__Exercises to complete__
1. Copy the Geothink podcast text word for word, from "Thanks for tuning" to "I’m Drew Bush.".
2. Continue the Geothink Summer Institute podcast transcript, picking up after its final sentence.

Geothink students, staff and faculty at the 2017 Summer Institute at McGill University in Montreal, QC.

By Drew Bush

We’re very excited to present you with our 14th episode of Geothoughts. You can also subscribe to this Podcast by finding it on iTunes.

In this episode, we take a look back at Geothink’s 2017 Summer Institute at McGill University in Montreal, QC from May 25-27. The theme of this year’s Institute was “Smart City: Toward a Just City.” An interdisciplinary group of faculty and students tackled many of the policy, legal and ethical issues related to smart cities.

Each of the three days of the Summer Institute combined workshops, panel discussions and hands-on learning modules that culminated in a competition judged by Montreal city officials and tech entrepreneurs. The goal of the competition was for student groups to develop and assess the major principles guiding Montreal’s 2015-2017 Montréal Smart and Digital City Action Plan.

Thanks for tuning in. And we hope you subscribe with us at Geothoughts on iTunes. A transcript of this original audio podcast follows.

TRANSCRIPT OF AUDIO PODCAST

Welcome to Geothoughts. I’m Drew Bush.

[Geothink.ca theme music]

“Smart cities, what do we even need humans for anymore? As you can see from this morning’s panel, smart cities are more than urban engineering, they’re more than the sensors, they’re more than efficiency. Part of going beyond these things, part of creating empathy—my provocation at the beginning of the break—was…is to engage citizens. And how we actually do that, and how we actually do that in the context of a smart city will be discussed by Pamela Robinson and Rob Feick.”

That’s Geothink Head Renee Sieber, associate professor in McGill’s School of Environment and Department of Geography, addressing Geothink’s 2017 Summer Institute that just concluded this past May 2017. She was kicking off the afternoon presentations and work sessions on day one of Geothink’s annual Summer Institute this year held at McGill University in Montreal, QC from May 25-27. The theme: “Smart City: Toward a Just City.”

Each of the three days of the Summer Institute combined workshops, panel discussions and hands-on learning modules that culminated in a competition judged by Montreal city officials and tech entrepreneurs. The goal of the competition was for student groups to develop and assess the major principles guiding Montreal’s 2015-2017 Montréal Smart and Digital City Action Plan.

To start off the afternoon’s work, Rob Feick, an associate professor in Waterloo University’s School of Planning, discussed the idea of civic participation.

“All right, all right, so we’re going to take a few minutes and talk about this idea of civic engagement and how we might conceptualize that in the smart city context. How it might be different from how we think about engagement and civic participation in the pre smart city world. Ok. So. Interesting times: We have a lot of problems. That isn’t meant to get you depressed. I want you to be thinking of this as challenges. So there a lot of interesting, tough challenges that all of us need to apply ourselves to in one way or another.”

__Record set__
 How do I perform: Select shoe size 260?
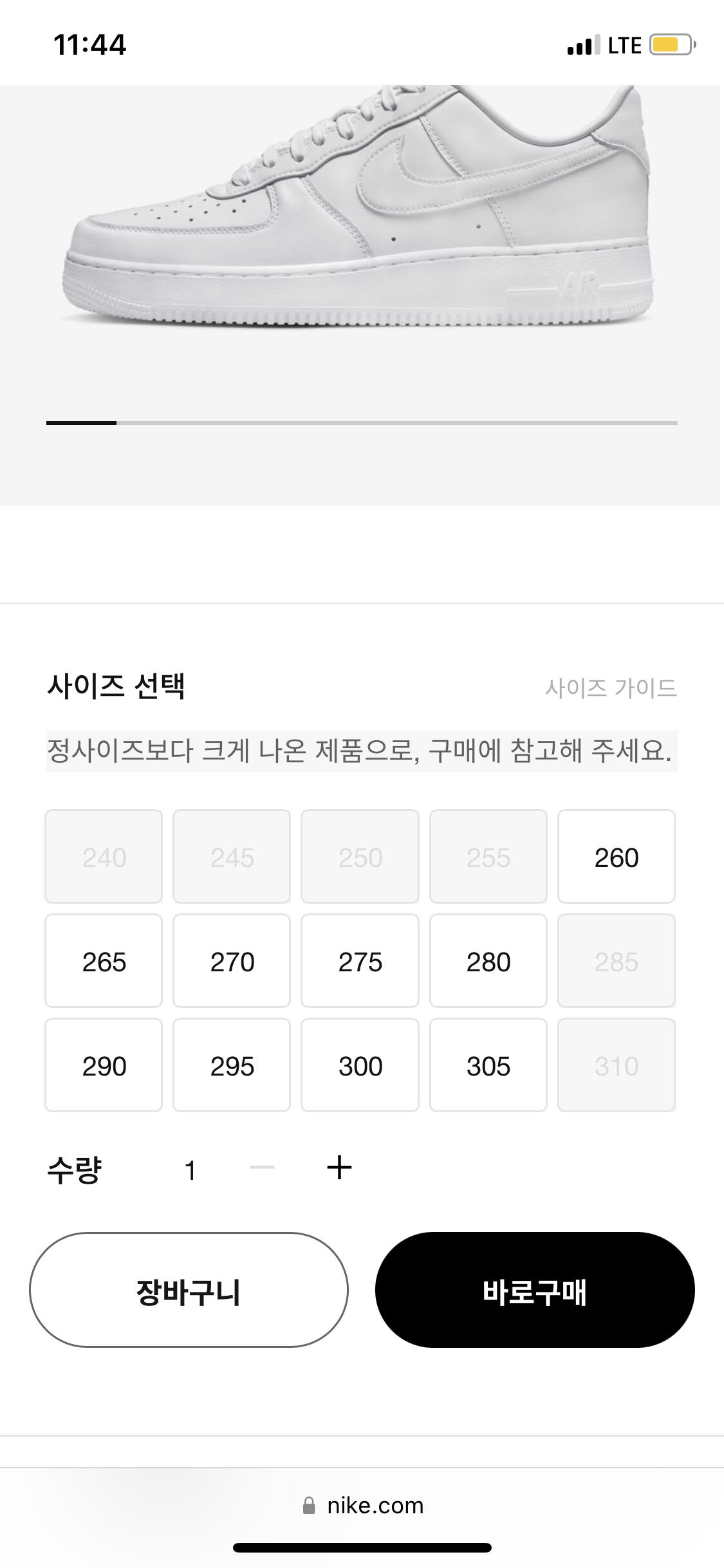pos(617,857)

---

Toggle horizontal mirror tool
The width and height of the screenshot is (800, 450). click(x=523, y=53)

__Answers to the tasks__
1.
Thanks for tuning in. And we hope you subscribe with us at Geothoughts on iTunes. A transcript of this original audio podcast follows.

TRANSCRIPT OF AUDIO PODCAST

Welcome to Geothoughts. I’m Drew Bush.

2.
Pamela Robinson, associate professor in Ryerson University’s School of Urban and Regional Planning, added to this call for action by presenting the work of her graduate students who created an evaluative framework for smart cities as part of Geothink.

“Ok. So I’m asking everyone to dig into your blue bags and pull out the piece of paper that looks like this. And I’m going to transition from Rob’s talk about broad ways of thinking about civic engagement in the smart city to transitioning to a tool that was created by graduate students of mine as part of this project last fall as part of Geothink. And we wanted to share it for a couple of reasons. One, one of the challenges I think when you bring people together of different disciplinary backgrounds is that people have different ways of talking about the same kinds of issues.”

“And one of the things we hope that you’ll have kind of expanded capacity over the course of this two and a half days is you’re going to learn how to listen and talk to each other slightly differently. And one of the ways we want to accelerate that is by giving you something to think about. The other reason I want to bring it forward is I’m really proud of the work these students did. And I think it’s a good way of showing you as students inside this grant that your work can make a difference.”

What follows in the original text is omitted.